Can a Smartphone-based Job Aid Improve Service Delivery of Community Health Workers?
An at-scale mHealth intervention for community health workers rolled out as a job aid improved timeliness and quality of home visits of community health workers in India but did not improve nutrition and health behaviors
Undernutrition is a major public health challenge worldwide and has significant effects on birthweight, mortality, brain development, and future earnings. The prevalence of poor nutrition is high in India, with 38% of children stunted and 53% of women of childbearing age being iron deficient. In spite of an existing knowledge base about which nutrition interventions are most effective to improve health outcomes, there is an urgent need for cost-effective, scalable approaches to deliver these interventions. India has one of the largest government-led Community Health Worker (CHW) programs globally with over 1.4 million trained CHWs providing nutrition-related services. The village-level CHWs provide a range of health and nutrition services to pregnant women, children less than six, and their mothers in their communities. Digital health interventions, including mobile phones, are increasingly being used to empower community health workers (CHWs) through increased access to health information and decision support, as well as support to their service delivery. Despite a proliferation of digital health interventions, existing evidence is limited to feasibility studies and efficacy trials of small-scale pilots. There is scant evidence on the effectiveness of these interventions at-scale. This evaluation aims to address this critical evidence gap by studying the effectiveness of an at- scale mHealth integrated with a large-scale nutrition program in India. The evaluation sought to examine whether the mHealth intervention improves the timeliness of home visits and life-stage appropriate counseling by the CHWs to pregnant women and mothers of children <12m. and to assess whether mHealth intervention works to improve infant and young child feeding practices.
Design
In partnership with the implementing stakeholders including the Ministry of Woman and Child Development, Government of India, CARE International, and Dimagi, researchers independently
evaluated a mHealth intervention that was rolled at-scale in two northern states in India. The mHealth intervention included a smartphone-based application for CHWs to function as a job aid and alerts for home visits, with accompanying multi-level data web-enabled dashboards for supervisors and managers to ensure better service delivery and supervision, and enable real-time monitoring and data-based decision making. Researchers conducted a comprehensive evaluation including impact, process, cost, and technology evaluation. The impact evaluation used a village-matched controlled design with repeated cross-sectional surveys to evaluate whether ICDS-CAS can enable more timely and appropriate services to pregnant women, children less than 12 months and their mothers, compared to the standard nutrition program. The study has recruited nearly 1500 AWWs and 6000+ mother-child dyads from 400+ matched pairs of villages in Bihar and Madhya Pradesh between 2017 and 2019.

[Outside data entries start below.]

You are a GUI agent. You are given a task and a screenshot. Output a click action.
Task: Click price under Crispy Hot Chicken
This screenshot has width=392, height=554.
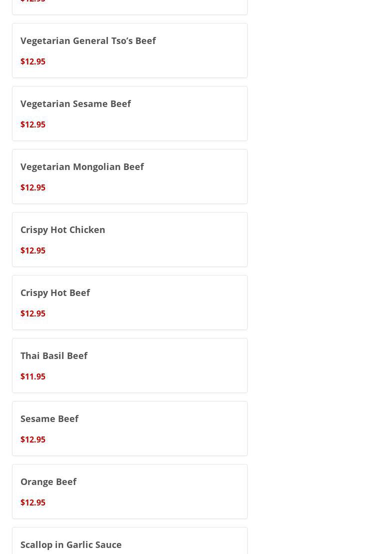click(x=33, y=251)
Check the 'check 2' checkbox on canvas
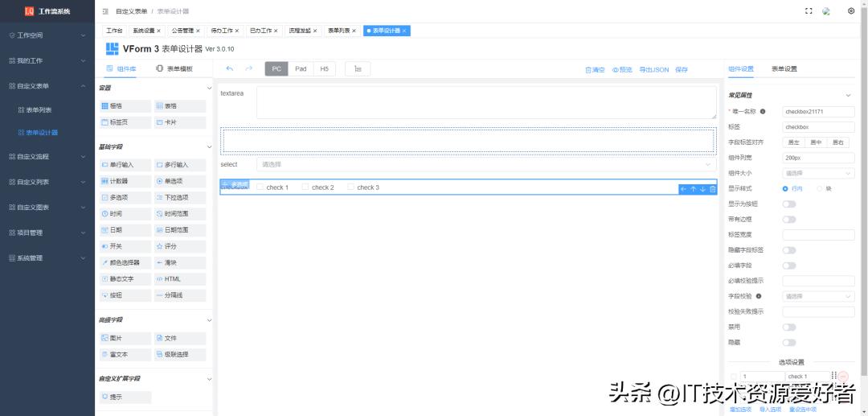The width and height of the screenshot is (868, 416). click(x=305, y=187)
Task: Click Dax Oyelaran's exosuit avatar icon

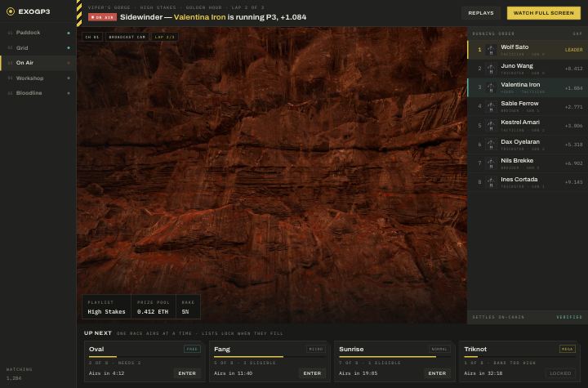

The primary outcomes were the proportion of beneficiaries receiving (a) an adequate number of home visits and (b) an appropriate level of counseling by the AWWs. The process evaluation sought to examine barriers and facilitators in the ICDS-CAS implementation and pathways to impact while the technology evaluation included heuristics evaluation and usability testing to understand the user experience of the application. The costing study estimated the potential cost of scaling-up.
Impact
CHW home visits and counseling improved for mothers of children less than 12 months, but not for pregnant women
mHealth intervention had an impact on the hypothesized short-term primary outcomes of an adequate number of home visits and recall of life-stage specific counseling as per the nutrition program guidelines among mothers of children less than 12m in Madhya Pradesh (MP) and Bihar but not for pregnant women in both the states as shown in the figures below.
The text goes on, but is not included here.